YOUR TASK:
How many lines in the records below contain the word "height"? Reply with the number alone.

SUPPLIED MATERIAL:
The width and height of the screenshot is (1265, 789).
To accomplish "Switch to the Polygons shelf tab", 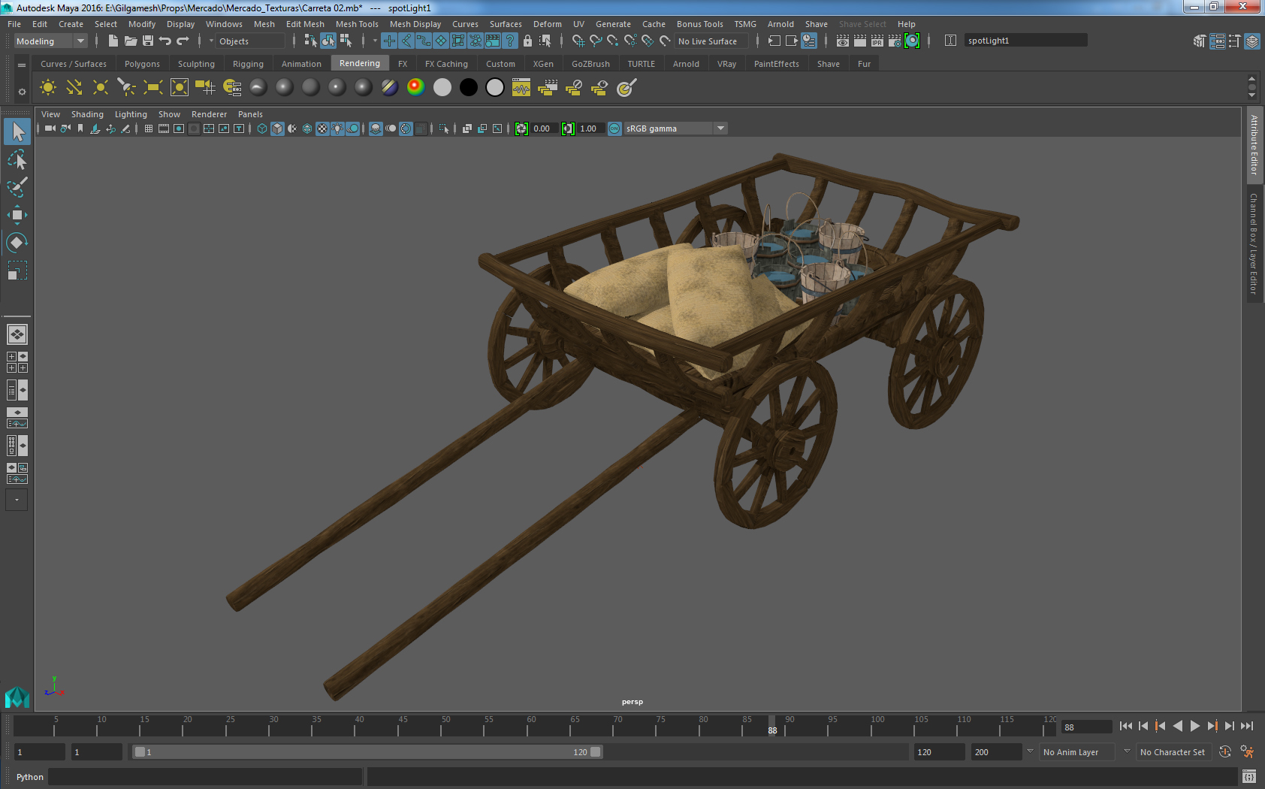I will pos(142,64).
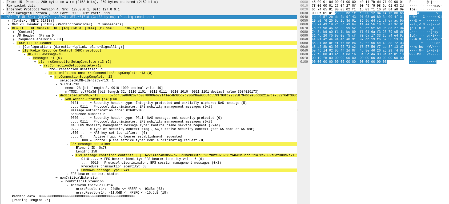
Task: Collapse the ESM message container
Action: click(67, 144)
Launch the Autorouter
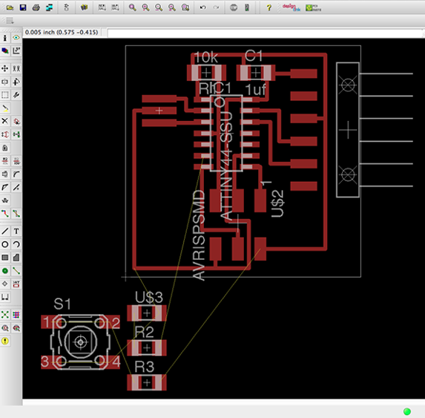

THE RESULT:
1